Obama did meet Mandela as a U.S. senator in Washington in 2005 and kept a photograph commemorating the encounter in his Capitol Hill office. Last month, Obama screened “Mandela: Long Walk to Freedom,” the new film based on Mandela’s 1994 biography, at the White House.
Mandela spoke of Obama as an example of American resilience and, as the son of a Kenyan, a symbol of possibility for many on his continent.
In a letter to Obama delivered on the day of his January 2009 inauguration, Mandela described the new president as “something truly historic not only in the political annals of your great nation, the United States of America, but of the world.”
“We are in some ways reminded today of the excitement and enthusiasm in our own country at the time of our transition to democracy,” Mandela wrote. “People, not only in our country but around the world, were inspired to believe that through common human effort injustice can be overcome and that together a better life for all can be achieved.”

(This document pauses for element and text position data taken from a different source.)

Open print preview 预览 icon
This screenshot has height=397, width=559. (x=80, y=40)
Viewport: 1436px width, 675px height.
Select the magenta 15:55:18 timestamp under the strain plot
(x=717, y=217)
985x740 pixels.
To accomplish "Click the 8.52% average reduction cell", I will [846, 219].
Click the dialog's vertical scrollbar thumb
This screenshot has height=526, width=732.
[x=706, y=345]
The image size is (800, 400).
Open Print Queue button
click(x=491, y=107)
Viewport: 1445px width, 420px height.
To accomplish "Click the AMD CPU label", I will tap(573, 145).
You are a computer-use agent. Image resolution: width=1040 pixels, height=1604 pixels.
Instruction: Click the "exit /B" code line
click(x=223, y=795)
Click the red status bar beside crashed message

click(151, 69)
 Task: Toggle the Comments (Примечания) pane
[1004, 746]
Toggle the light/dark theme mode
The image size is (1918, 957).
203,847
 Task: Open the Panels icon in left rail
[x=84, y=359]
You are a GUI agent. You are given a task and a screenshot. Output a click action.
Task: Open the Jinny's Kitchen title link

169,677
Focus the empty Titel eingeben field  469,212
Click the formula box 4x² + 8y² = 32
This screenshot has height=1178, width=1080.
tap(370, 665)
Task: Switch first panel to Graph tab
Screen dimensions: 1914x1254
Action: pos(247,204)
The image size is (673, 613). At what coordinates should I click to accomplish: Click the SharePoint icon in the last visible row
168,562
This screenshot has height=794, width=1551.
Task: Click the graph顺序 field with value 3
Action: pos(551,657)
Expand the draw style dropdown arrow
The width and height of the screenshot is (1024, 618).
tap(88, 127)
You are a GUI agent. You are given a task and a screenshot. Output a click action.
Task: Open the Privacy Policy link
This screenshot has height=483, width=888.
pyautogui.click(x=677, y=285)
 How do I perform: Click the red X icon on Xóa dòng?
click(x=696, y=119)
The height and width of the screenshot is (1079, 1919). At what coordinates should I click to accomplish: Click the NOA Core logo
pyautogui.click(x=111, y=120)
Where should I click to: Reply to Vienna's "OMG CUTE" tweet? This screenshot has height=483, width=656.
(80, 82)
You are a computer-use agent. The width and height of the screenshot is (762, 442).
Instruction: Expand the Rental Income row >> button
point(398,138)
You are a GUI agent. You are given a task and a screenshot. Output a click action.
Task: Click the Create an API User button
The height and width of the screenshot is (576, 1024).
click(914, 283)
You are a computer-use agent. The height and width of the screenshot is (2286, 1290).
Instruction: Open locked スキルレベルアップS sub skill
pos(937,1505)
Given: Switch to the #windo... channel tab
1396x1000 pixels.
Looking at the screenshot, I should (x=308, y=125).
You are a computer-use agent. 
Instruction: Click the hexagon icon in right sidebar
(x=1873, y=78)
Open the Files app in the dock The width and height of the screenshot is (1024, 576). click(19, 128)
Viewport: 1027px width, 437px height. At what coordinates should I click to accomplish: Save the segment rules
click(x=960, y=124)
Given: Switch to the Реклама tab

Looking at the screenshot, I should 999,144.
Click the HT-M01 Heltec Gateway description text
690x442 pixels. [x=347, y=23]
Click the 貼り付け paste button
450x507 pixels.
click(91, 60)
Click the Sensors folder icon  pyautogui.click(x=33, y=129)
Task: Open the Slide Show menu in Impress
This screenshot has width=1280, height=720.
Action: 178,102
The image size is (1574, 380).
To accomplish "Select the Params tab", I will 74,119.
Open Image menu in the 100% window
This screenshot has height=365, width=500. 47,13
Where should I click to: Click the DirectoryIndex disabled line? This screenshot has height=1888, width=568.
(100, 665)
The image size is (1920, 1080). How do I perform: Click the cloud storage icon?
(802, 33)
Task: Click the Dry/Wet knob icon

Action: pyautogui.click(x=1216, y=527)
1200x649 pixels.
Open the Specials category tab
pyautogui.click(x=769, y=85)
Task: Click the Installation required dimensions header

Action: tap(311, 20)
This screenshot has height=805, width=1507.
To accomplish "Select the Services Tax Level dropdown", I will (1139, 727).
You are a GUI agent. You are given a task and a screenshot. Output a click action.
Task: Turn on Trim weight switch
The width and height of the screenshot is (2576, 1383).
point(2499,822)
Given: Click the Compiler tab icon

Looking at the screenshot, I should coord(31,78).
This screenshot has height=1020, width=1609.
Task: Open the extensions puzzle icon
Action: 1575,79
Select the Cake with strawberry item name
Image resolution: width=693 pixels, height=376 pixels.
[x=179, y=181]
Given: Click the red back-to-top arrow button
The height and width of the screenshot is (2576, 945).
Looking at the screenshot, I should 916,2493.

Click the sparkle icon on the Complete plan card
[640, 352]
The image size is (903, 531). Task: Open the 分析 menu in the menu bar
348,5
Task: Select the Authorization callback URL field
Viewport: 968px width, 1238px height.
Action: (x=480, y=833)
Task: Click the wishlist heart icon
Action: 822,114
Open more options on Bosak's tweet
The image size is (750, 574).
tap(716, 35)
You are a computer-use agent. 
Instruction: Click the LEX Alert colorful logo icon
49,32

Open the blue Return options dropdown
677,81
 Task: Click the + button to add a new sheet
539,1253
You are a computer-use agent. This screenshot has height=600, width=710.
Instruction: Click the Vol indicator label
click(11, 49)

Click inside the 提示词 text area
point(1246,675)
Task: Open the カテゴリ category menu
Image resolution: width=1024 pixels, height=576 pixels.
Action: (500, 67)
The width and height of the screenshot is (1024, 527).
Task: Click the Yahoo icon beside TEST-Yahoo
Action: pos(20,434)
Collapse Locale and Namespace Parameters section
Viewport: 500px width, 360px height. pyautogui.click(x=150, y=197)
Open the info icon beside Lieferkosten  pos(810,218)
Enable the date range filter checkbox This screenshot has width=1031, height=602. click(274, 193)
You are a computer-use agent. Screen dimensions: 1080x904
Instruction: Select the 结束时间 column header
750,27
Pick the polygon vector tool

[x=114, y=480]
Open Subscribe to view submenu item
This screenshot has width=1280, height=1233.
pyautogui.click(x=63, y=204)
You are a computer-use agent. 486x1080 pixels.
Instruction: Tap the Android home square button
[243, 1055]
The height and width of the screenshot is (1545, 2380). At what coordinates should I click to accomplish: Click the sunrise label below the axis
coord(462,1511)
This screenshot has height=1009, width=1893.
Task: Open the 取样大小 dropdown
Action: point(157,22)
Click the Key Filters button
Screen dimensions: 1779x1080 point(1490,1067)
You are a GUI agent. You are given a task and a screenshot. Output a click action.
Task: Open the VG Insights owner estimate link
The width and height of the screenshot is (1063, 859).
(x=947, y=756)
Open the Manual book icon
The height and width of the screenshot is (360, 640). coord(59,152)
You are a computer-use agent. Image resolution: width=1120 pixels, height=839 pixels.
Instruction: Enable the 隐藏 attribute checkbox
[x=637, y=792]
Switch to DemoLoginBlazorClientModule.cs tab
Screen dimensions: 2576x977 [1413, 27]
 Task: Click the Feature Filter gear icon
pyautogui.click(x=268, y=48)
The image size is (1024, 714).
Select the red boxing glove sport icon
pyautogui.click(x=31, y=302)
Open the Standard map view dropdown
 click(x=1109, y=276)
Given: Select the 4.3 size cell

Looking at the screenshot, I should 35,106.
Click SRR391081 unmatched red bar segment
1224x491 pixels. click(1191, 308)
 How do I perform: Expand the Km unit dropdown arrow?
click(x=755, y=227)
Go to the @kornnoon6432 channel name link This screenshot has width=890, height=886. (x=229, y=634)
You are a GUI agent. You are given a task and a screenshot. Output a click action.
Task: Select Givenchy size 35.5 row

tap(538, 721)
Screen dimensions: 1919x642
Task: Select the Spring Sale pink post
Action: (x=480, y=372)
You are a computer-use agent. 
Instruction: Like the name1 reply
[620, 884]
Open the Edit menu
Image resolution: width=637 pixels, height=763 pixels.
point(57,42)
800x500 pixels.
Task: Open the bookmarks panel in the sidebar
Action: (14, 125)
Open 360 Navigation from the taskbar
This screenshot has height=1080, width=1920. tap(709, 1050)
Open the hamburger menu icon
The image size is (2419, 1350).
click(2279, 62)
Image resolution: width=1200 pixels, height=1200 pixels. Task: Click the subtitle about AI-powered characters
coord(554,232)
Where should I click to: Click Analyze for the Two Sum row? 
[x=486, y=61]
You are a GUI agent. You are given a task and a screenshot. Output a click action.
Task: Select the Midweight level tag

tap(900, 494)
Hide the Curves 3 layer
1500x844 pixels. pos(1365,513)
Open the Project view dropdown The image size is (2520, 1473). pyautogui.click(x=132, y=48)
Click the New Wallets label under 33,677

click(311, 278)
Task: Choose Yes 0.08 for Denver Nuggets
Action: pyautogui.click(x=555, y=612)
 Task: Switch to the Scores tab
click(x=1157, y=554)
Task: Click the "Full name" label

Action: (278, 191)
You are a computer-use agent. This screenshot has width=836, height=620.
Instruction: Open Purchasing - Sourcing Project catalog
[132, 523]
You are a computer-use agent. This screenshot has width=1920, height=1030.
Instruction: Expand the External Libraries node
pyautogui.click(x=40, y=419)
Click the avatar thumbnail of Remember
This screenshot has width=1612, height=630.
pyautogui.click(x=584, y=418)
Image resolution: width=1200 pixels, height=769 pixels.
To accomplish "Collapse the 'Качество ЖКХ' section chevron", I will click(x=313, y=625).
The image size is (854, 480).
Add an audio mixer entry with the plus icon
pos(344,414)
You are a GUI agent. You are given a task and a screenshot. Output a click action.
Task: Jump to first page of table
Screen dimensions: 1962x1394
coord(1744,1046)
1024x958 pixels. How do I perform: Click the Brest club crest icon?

Like Mandela’s election in South Africa, Obama’s first election here frightened a portion of the country. As president, he has sought to make clear that his race is not a factor in his policy decisions.
That has disappointed some African Americans, who believed that his election might bring special attention to the problems they face. Obama, in an echo of Mandela’s post-apartheid message, has said he is a president for all Americans.
At a politically challenging time in his own presidency, Obama received word of Mandela’s death at 5 p.m. Less than half an hour later, he stood before cameras to pay tribute, as much of the world did, to the man who gave him a “hunger for words” on a college campus decades ago.
“For now, let us pause and give thanks for the fact that Nelson Mandela lived — a man who took history in his hands, and bent the arc of the moral universe toward justice,” he said. “May God bless his memory and keep him in peace.”